Des prises en charge inégales. Globalement, la mortalité des maladies cardio-vasculaires chez la femme n'a pas connu d'amélioration ces dernières années. Cette stagnation est en partie due à un diagnostic tardif et parfois erroné des symptômes présentés par les femmes. En 2011, une étude parue dans le Journal of the American College of Cardiology soulignait l'importance des mauvaises orientations des patientes admises aux urgences cardiologiques. 

Face à des symptômes tels que la nausée ou la fatigue, les professionnels de la santé ont en effet tendance à écarter la piste des maladies cardio-vasculaires. Nathalie, une des victimes témoignant dans le documentaire, confirme : "J'ai eu mes premiers symptômes à l'âge de 43 ans. J'ai vu plusieurs fois mon médecin, mais je sentais bien que je l'embêtais. Il n'arrêtait pas de me dire que vu mon profil, je n'étais pas concernée par les maladies cardio-vasculaires. J'ai fini par lui dire qu'il devait me prendre pour une hystérique... il n'a pas répondu." 

Pour le professeur Gerard Helft, premier vice-président de la Fédération Française de Cardiologie (FFC), ce diagnostic empreint d'erreurs s'explique en partie par des théories scientifiques autrefois intégrées. "Les médecins ont longtemps pensé, à tort, que les femmes étaient épargnées par les maladies cardio-vasculaires grâce à leurs hormones, qui les protégeaient. Cela explique notamment qu'elles soient les grandes oubliées des campagnes de prévention et qu'elles bénéficient d'une prise en charge tardive. Les symptômes qui auraient dû alerter étaient souvent négligés ou interprétés comme révélateurs d'autres troubles. Cependant, on sait désormais que les femmes souffrent d'altérations cardio-vasculaires au même titre que les hommes, même si ces troubles arrivent plus tardivement."

Une vulnérabilité cardiaque sous-estimée. La vie des femmes est ponctuée par trois périodes intenses sur le plan hormonal : la contraception, la grossesse et la ménopause. Ces modifications hormonales constituent des facteurs de risque cardio-vasculaires dont les hommes sont épargnés. Les impacts de la déstabilisation hormonale sur le cœur sont cependant méconnus des femmes, qui n'ont souvent pas le réflexe de consulter un gynécologue durant ces trois moments. Selon le professeur Claire Mounier-Vehier, cardiologue et présidente de la FFC, "les femmes ne se rendent pas compte qu'elles peuvent mourir d'une maladie cardio-vasculaire." 
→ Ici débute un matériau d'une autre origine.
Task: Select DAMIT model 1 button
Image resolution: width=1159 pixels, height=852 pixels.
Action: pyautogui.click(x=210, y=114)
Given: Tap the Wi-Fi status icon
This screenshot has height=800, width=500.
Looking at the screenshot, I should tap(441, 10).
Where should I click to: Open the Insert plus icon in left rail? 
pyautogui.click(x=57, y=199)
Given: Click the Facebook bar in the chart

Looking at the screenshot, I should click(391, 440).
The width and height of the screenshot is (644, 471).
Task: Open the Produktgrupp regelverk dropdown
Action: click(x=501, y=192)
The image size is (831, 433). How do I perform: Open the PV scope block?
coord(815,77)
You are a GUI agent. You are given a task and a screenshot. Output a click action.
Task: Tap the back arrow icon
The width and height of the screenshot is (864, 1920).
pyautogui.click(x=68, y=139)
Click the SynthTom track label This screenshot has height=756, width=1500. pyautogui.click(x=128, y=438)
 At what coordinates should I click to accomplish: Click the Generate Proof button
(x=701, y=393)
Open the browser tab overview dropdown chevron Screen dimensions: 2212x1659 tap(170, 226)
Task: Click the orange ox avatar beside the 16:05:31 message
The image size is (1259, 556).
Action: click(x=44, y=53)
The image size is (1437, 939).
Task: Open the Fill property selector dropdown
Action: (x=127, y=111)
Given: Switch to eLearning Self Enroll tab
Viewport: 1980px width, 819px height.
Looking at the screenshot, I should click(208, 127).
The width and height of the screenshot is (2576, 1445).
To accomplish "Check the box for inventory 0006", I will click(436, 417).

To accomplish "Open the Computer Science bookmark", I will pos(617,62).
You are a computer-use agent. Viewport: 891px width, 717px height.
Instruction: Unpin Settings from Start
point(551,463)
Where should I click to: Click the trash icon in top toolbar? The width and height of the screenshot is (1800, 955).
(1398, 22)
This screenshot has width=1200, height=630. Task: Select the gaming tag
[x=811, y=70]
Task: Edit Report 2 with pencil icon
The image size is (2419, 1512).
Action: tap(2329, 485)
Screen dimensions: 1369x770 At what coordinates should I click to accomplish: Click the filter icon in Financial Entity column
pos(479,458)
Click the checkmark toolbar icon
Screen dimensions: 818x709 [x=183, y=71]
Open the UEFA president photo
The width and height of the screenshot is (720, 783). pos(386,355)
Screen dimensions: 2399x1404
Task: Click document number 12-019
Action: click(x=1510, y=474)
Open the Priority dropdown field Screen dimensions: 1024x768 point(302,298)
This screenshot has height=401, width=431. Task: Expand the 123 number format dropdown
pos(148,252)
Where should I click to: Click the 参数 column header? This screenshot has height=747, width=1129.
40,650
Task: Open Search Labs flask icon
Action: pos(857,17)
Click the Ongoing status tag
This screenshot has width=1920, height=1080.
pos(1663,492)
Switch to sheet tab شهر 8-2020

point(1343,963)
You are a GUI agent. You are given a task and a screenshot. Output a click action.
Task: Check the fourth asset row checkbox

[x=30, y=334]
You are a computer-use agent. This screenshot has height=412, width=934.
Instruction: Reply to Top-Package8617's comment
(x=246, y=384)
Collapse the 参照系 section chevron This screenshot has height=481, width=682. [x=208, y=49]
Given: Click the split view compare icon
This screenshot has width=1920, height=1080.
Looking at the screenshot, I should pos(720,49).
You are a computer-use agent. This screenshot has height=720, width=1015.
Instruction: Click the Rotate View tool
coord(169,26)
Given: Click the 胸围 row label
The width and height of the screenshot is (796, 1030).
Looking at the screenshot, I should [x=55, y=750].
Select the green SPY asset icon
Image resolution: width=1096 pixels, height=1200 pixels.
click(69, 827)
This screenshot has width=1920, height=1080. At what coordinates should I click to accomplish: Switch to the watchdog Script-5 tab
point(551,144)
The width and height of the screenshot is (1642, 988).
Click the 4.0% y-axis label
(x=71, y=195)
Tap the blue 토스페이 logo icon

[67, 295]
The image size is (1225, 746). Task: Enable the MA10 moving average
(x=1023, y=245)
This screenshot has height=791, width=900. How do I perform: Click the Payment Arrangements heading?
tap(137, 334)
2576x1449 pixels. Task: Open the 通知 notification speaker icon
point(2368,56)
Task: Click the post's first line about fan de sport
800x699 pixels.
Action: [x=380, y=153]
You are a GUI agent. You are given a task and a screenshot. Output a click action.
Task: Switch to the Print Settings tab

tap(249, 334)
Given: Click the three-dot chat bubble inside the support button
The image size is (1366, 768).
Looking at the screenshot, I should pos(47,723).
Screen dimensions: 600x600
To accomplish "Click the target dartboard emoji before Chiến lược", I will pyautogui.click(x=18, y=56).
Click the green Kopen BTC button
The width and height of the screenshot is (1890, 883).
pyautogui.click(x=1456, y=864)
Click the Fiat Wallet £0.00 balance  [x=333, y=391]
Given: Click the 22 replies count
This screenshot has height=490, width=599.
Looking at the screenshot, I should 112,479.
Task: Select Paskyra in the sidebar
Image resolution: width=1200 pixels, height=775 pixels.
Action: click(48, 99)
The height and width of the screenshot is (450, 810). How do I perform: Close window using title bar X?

A cette triste réalité, une constatation s'ajoute : au cours de ces dernières années, le mode de vie des femmes a changé. Désormais, comme le rappelle le documentaire de Cécile Morin, le stress professionnel, le tabagisme et l'abus d'alcool ne sont plus réservés aux hommes. Il y a quelques années, une étude de l'Inpes (Institut national de prévention et d'éducation pour la santé) révélait que la proportion de fumeuses régulières dans la population était passée de 10 à 22 % entre 1950 et 2010. Une statistique d'autant plus inquiétante que les femmes sont plus vulnérables à une mauvaise hygiène de vie que les hommes en raison de la finesse de leurs artères, se bouchant plus facilement. 

Inclure les femmes dans les essais cliniques, une nécessité. Machiste, l'industrie pharmaceutique ? Une chose est sûre, le nombre de femmes impliquées dans les essais cliniques en cardiologie reste très limité. En général, leur participation demeure en deçà des 20 % en raison d'une idée reçue selon laquelle les tests seraient nocifs pour l'organisme féminin et notamment les fonctions reproductrices. 

Selon Claudine Junien, professeure émérite de génétique médicale intervenant dans le documentaire, "il y a quasiment deux fois plus d'accidents secondaires chez les femmes suivant des traitements cardio-vasculaires que chez les hommes. Cela s'explique par le fait que les médicaments sont en majorité testés sur des sujets masculins." 

Dans un contexte de vieillissement des populations, soigner le cœur des femmes et approfondir les recherches apparaît de plus en plus comme une priorité sanitaire dont le documentaire diffusé mardi soir se fait l'écho.